**TASK MATERIAL:**
=======

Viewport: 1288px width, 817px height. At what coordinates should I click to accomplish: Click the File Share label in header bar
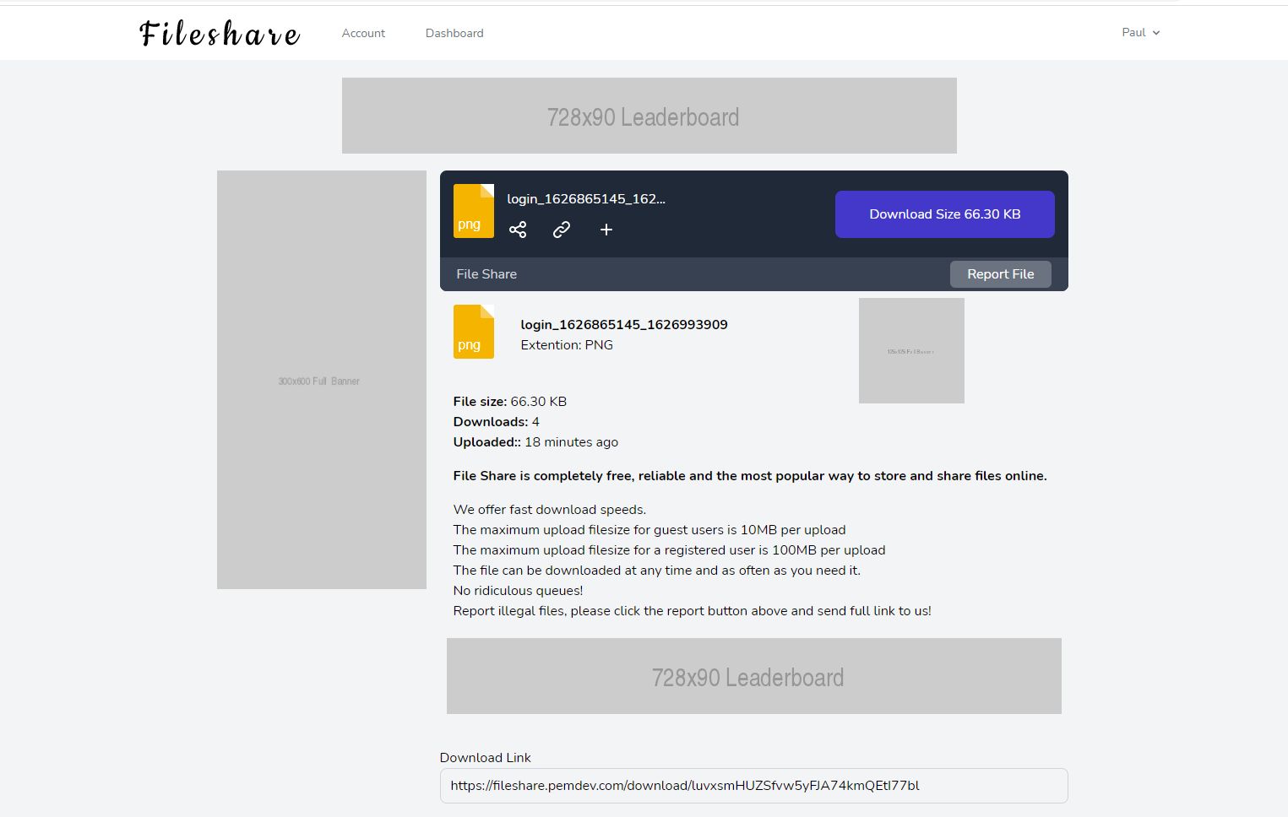[486, 274]
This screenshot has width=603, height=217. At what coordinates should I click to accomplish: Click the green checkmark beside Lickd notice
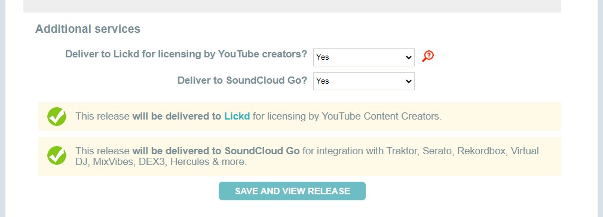(57, 117)
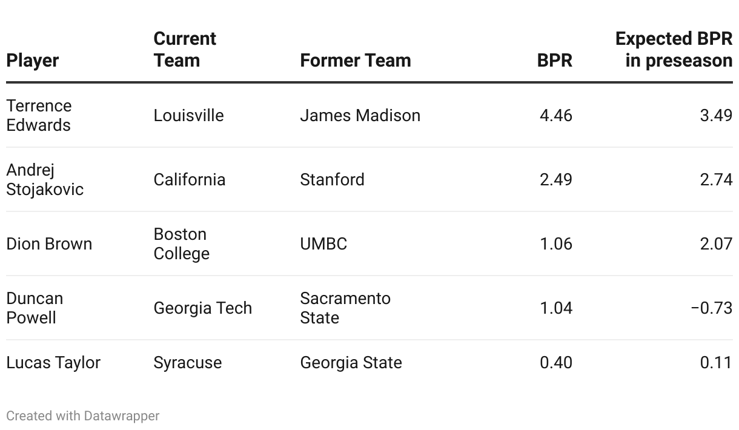Click the Syracuse current team cell
The image size is (739, 430).
click(x=187, y=362)
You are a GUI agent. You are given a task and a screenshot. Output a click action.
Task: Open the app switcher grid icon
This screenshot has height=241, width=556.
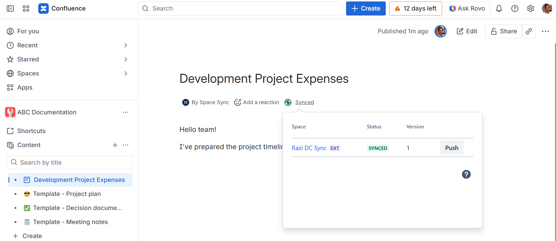click(x=26, y=8)
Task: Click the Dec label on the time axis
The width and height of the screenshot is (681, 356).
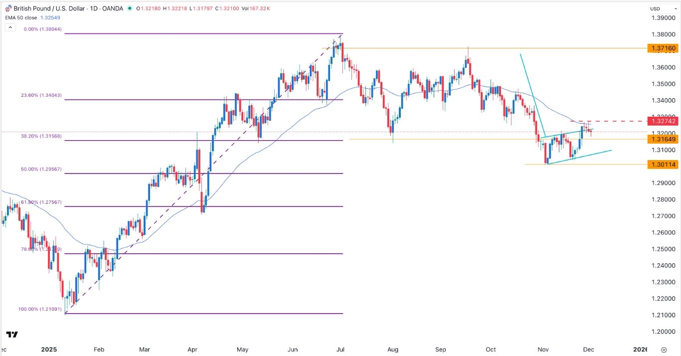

=======

With pictures omitted, copy exactly the lines from the one containing "You are a GUI" through the final line of the listing, both included.

**RESPONSE AREA:**
You are a GUI agent. You are given a task and a screenshot. Output a click action.
Task: Open the app switcher grid icon
This screenshot has height=241, width=556.
click(x=26, y=8)
Task: Click the Dec label on the time axis
The width and height of the screenshot is (681, 356).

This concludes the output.